*What is being asked:*
Go through the records and filter out every line lacking the word "plus"; copy the lines that remain.

*Stored items:*
Segment Open
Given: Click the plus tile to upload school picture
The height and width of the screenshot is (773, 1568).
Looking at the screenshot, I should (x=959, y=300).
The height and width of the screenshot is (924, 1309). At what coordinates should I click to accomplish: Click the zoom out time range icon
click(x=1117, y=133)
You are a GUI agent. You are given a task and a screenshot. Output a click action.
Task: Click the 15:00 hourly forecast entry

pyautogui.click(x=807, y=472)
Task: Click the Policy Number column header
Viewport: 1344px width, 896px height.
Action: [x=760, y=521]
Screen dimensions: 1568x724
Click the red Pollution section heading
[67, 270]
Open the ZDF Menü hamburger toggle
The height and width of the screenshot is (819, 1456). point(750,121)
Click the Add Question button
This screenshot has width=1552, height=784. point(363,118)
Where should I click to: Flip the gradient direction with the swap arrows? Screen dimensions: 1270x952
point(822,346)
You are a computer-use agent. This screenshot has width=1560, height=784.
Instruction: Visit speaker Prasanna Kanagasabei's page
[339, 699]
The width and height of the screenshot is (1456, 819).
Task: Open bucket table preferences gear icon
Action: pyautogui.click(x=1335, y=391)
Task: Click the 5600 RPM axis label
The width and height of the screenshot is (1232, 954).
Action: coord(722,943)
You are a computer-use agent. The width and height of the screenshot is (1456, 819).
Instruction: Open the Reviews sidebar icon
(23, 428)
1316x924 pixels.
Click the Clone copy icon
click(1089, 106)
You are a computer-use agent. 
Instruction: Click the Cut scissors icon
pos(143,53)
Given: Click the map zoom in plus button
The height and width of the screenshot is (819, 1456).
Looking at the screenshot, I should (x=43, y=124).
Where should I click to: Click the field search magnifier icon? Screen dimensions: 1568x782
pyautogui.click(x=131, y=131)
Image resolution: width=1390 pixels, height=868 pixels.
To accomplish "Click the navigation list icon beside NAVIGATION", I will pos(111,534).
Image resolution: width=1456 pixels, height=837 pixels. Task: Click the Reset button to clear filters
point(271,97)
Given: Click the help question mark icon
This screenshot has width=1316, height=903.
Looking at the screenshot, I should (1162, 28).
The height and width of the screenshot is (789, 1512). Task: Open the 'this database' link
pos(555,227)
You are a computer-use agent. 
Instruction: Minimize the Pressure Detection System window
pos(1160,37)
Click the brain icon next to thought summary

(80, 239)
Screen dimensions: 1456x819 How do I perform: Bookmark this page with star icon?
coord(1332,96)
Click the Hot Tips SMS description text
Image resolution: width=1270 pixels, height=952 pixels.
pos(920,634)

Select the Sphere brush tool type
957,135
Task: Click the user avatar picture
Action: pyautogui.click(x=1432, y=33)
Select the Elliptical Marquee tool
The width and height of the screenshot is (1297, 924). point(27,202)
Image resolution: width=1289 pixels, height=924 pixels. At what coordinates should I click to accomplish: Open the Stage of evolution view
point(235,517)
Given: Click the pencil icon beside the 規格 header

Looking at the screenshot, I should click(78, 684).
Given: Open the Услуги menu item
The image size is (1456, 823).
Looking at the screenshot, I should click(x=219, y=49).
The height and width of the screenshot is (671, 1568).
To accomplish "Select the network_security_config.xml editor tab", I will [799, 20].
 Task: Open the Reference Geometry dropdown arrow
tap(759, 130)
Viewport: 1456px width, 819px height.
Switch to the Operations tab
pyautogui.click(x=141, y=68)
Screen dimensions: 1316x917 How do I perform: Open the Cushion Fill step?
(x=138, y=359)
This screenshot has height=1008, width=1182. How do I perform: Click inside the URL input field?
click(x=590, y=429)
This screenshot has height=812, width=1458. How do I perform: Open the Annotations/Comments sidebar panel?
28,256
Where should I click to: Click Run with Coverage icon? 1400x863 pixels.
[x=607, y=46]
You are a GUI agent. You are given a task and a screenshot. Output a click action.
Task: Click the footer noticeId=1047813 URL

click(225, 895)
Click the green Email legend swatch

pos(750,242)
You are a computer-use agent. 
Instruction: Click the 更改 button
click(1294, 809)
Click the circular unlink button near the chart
Segment Closed
*Solution for this exercise:*
Given: Click the plus tile to upload school picture
Given: Click the map zoom in plus button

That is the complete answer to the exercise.